Fitness and Flux in Bacterial MetabolismView all posters
Paris Descartes University, United States
Metabolic engineers seek to direct endogenous metabolic fluxes toward valuable or interesting products. Evolution tends to redistribute these same fluxes in ways that maximize host fitness. To what extent can these two conflicting forces be reconciled? How much can a flux profile be perturbed before host growth begins to suffer? Can we predict how a chassis organism will respond to a perturbed and suboptimal (from an evolutionary perspective) central metabolism? Our work builds on widely used MFA models that treat metabolism as a problem of optimization under constraint. Metabolic reaction rates are constrained to obey thermodynamics and the conservation of mass.

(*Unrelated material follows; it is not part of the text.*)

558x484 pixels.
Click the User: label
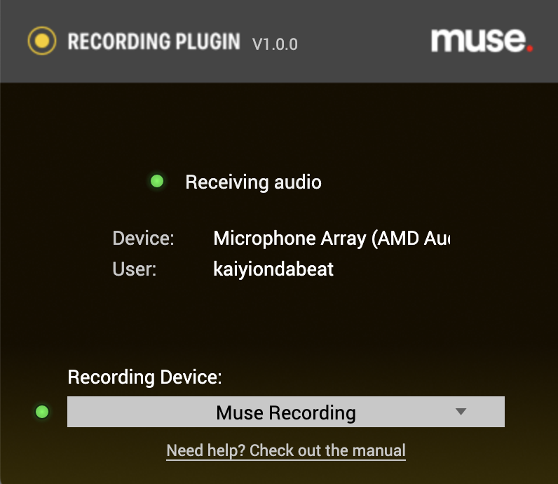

Natural selection may work within these constraints to optimize metabolism for some objective, for example fast growth. Yet because of redundancies in the metabolic network, many different flux profiles can be equally optimal for a given objective. Here we formulate a mathematical objective function that accounts for this degenerate optimality. In our model, some fluxes may assume a wide range of values while still allowing near-optimal growth. These same fluxes are shown to be more variable in sets of enzymatic and transcription factor deletion mutants. We suggest that metabolic regulation may tolerate significant fitness-neutral variation. This variation may be exploited to expand the limits of fitness-neutral metabolic engineering, and to better predict host responses to altered metabolism in general.